═══ Extract provided ═══

The great Christian thinker, Simone Weil, said that we are bound to nonviolence as long as we can effectively use it to uphold our duty. If the evil is stronger than your ability to use nonforce, or 'nonviolence', then you resist it by any means necessary.


Necessity is the key-a Christian idea that is neglected by many modern Christians. Necessity is doing neither more nor less than what fits the duty of the situation, depending on your level, with an eye to including ever more goodness in your acts as you grow, with a goal of unity not fragment. The goal of moderation and the Golden Mean is a huge, transforming challenge which is valid in every religion or martial art. It doesn't mean 'balance' or 'a little this and a little that'. It means seeing what must be done in light of ones connection with reality, with God. It means not being biased by weakness of perception, 'flesh', or cloudy judgement. With such awareness, the smallest, just-right (nonviolent) move is made which unlocks the whole problem.


There isn't just one right response which works every time or one method of nonviolence. The call to nonviolence isn't robotic surrender. It's the action of inaction for the Buddhists. Your nonviolence when a prowler is in your house may not look like it, depending on the development of the one observing. It may appear that a prowler is getting their butt kicked!


Violence is by Latin definition 'misuse'. Nonviolence means seeing, then preserving, the whole goodness of the situation (the root meaning of 'good' is unity). When you know enough to see an outwardly nonphysical solution to a problem, go for it. If you don't, do what you gotta do. Martial arts never violate anyone except when they're misused.


The inner meaning of not defending ourselves means not defending our egos. After serving its purpose as seed our ego is finished and tries to die so that our true self can become tree. Egos are created things which get us on our way, but need to be left behind if we want contact with the reality which lies outside our imagination. This is scary and unpopular in our culture. Because moderns are trained to maximize ego influence, involvement and encrustation. It makes us better shoppers! But it sure blinds us to the truth and prevents our further growth. We're admonished in Christianity to let it go. This especially means non-defense of image or identity. (This has huge importance for us moderns!) Non-defense absolutely does not mean surrendering your physical body or anyone or thing you're protecting to the first abuser who comes along.

═══ Data under study ═══

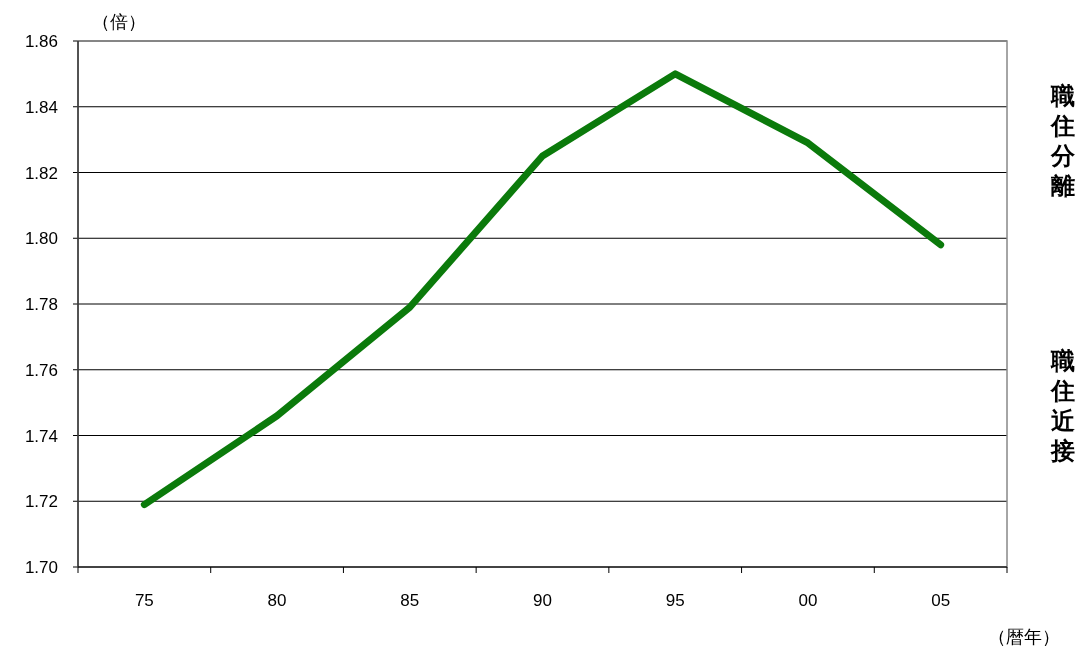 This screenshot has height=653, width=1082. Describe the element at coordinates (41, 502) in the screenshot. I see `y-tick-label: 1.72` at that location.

═══
═══ Data under study ═══

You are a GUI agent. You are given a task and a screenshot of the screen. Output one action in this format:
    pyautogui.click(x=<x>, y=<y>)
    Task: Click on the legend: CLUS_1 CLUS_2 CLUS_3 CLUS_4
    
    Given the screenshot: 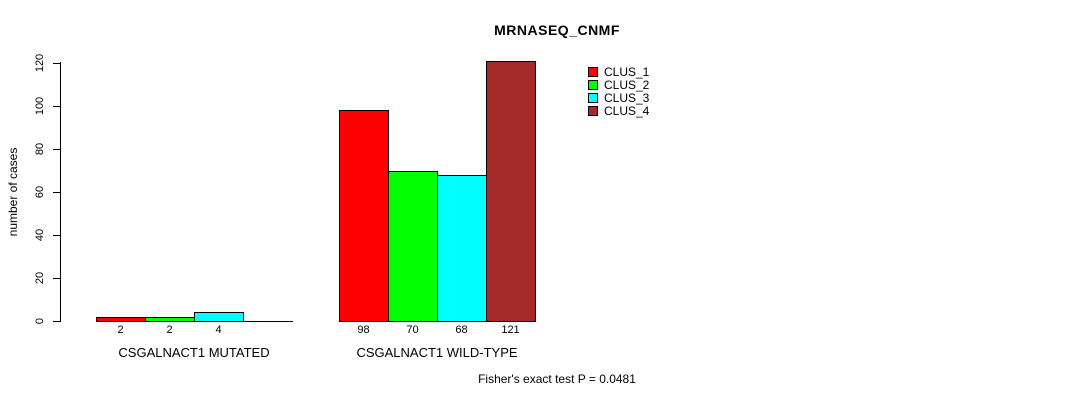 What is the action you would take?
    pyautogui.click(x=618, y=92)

═══
═══ Data under study ═══

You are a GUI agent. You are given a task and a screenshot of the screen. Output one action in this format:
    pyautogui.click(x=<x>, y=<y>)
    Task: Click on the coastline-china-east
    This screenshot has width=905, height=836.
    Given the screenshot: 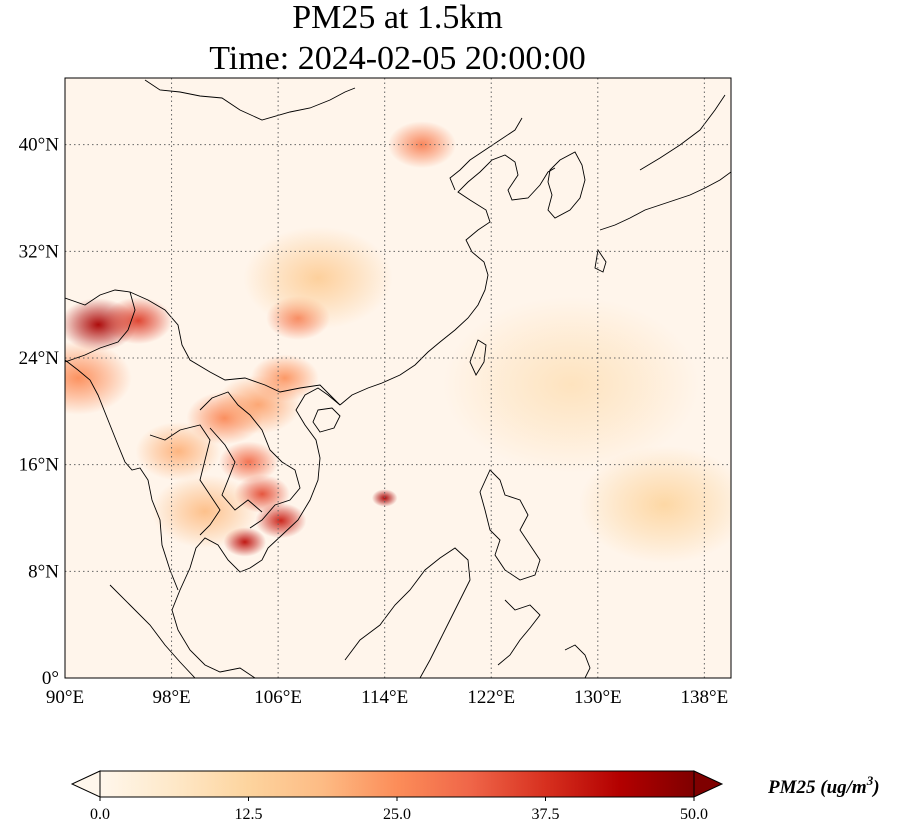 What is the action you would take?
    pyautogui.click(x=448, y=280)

═══

__Directions__:
From the passage on nonviolence, return verbatim the section that begins with the words "There isn't just" and ends with "when they're misused.".

__Result below__:
There isn't just one right response which works every time or one method of nonviolence. The call to nonviolence isn't robotic surrender. It's the action of inaction for the Buddhists. Your nonviolence when a prowler is in your house may not look like it, depending on the development of the one observing. It may appear that a prowler is getting their butt kicked!


Violence is by Latin definition 'misuse'. Nonviolence means seeing, then preserving, the whole goodness of the situation (the root meaning of 'good' is unity). When you know enough to see an outwardly nonphysical solution to a problem, go for it. If you don't, do what you gotta do. Martial arts never violate anyone except when they're misused.